═══ Selected text ═══
Instead of running valgrind, gdb can be run (or your prefered gdb interface):

cd /tmp/batsim_tests/smpi_batexec/results/filler_compute_small
sed -i 's/batsim \(.*\)/gdb --args batsim -q \1/g' batsim_command.sh
./batsim_command.sh

Some gdb useful breakpoints:

break workload.cpp:'Workload::register_smpi_applications'
break jobs_execution.cpp:smpi_replay_process

break smpi_global.cpp:smpi_global_init
break smpi_replay.cpp:smpi_replay_run
break smpi_deployment.cpp:SMPI_app_instance_register

When executing this, we can see that the index of the first SMPI process is 2, whereas process_data has size 2.

(gdb) start
Temporary breakpoint 1 at 0x56c2a2: file /home/carni/proj/batsim/src/batsim.cpp, line 527.
Starting program: /usr/bin/batsim -q -p /home/carni/proj/batsim/platforms/small_platform.xml -w /home/carni/proj/batsim/workload_profiles/test_smpi_compute_only.json -e /tmp/batsim_tests/smpi_batexec/results/filler_compute_small/out -s /tmp/batsim_tests/smpi_batexec/results/filler_compute_small/socket --mmax-workload --batexec
[Thread debugging using libthread_db enabled]
Using host libthread_db library "/usr/lib/libthread_db.so.1".

Temporary breakpoint 1, main (argc=12, argv=0x7fffffffdcc8) at /home/carni/proj/batsim/src/batsim.cpp:527
527     MainArguments main_args;

(gdb) break smpi_global.cpp:smpi_global_init
Breakpoint 2 at 0x7ffff7a4e694: file /home/carni/proj/simgrid-martin/src/smpi/smpi_global.cpp, line 458.

(gdb) break smpi_replay.cpp:smpi_replay_run
Breakpoint 3 at 0x7ffff7a7a989: file /home/carni/proj/simgrid-martin/src/smpi/smpi_replay.cpp, line 947.

(gdb) continue
Continuing.
[0.000000] [batsim/INFO] Workload '2bf996' corresponds to workload file '/home/carni/proj/batsim/workload_profiles/test_smpi_compute_only.json'.
[0.000000] [batsim/INFO] The maximum number of machines to use is 4.
[0.000000] [batsim/INFO] Checking whether SMPI is used or not...
[0.000000] [batsim/INFO] SMPI will be used.
═══ Entries provided ═══
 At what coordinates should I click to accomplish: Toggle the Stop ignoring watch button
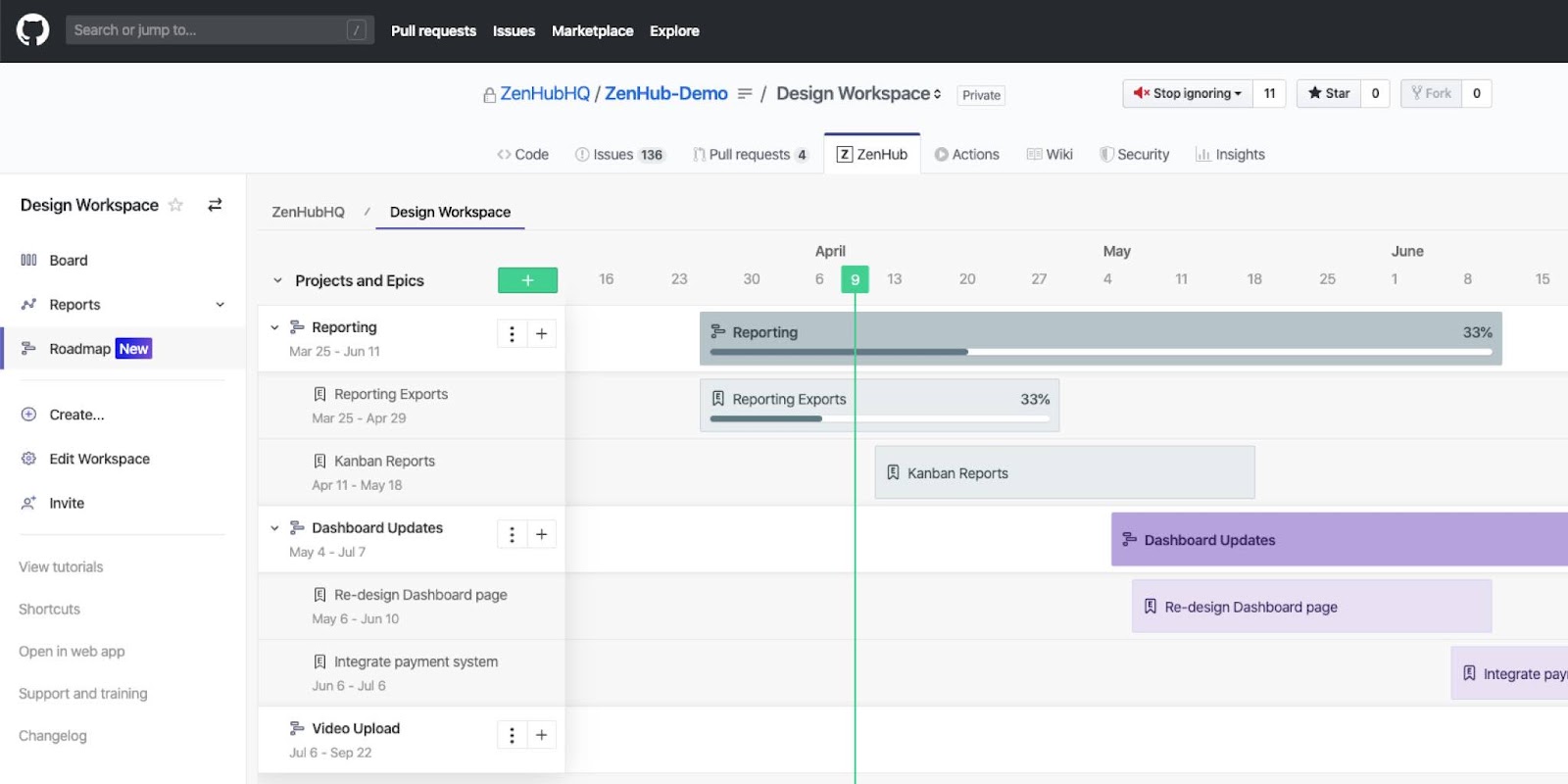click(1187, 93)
═══
═══ Entries provided ═══
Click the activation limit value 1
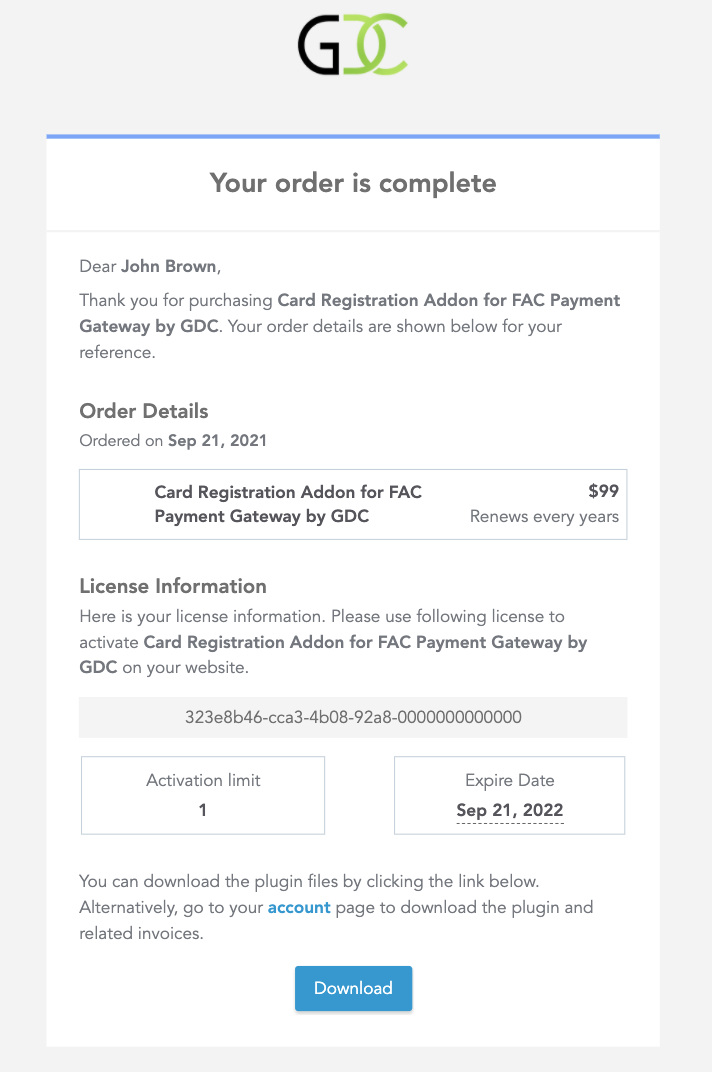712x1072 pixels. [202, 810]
═══
» **To-do list**:
[1] In the batsim debugging text, at which line of smpi_replay.cpp is breakpoint 3 set?
[2] Proceed with the batsim debugging text, picking up after its final line.

» **Outputs in order**:
[1] Line 947.

[2]
Breakpoint 2, smpi_global_init () at /home/carni/proj/simgrid-martin/src/smpi/smpi_global.cpp:458
458   int smpirun=0;
(gdb) until 561
smpi_global_init () at /home/carni/proj/simgrid-martin/src/smpi/smpi_global.cpp:561
561   for (i = 0; i < process_count; i++) {

(gdb) p process_count
$1 = 2

(gdb) continue
Continuing.
[0.000000] [smpi_kernel/INFO] You did not set the power of the host running the simulation.  The timings will certainly not be accurate.  Use the option "--cfg=smpi/host-speed:<flops>" to set its value.Check http://simgrid.org/simgrid/latest/doc/options.html#options_smpi_bench for more information.

Breakpoint 3, smpi_replay_run (argc=0x7ffff06e4e5c, argv=0x7ffff06e4e50) at /home/carni/proj/simgrid-martin/src/smpi/smpi_replay.cpp:947
warning: Source file is more recent than executable.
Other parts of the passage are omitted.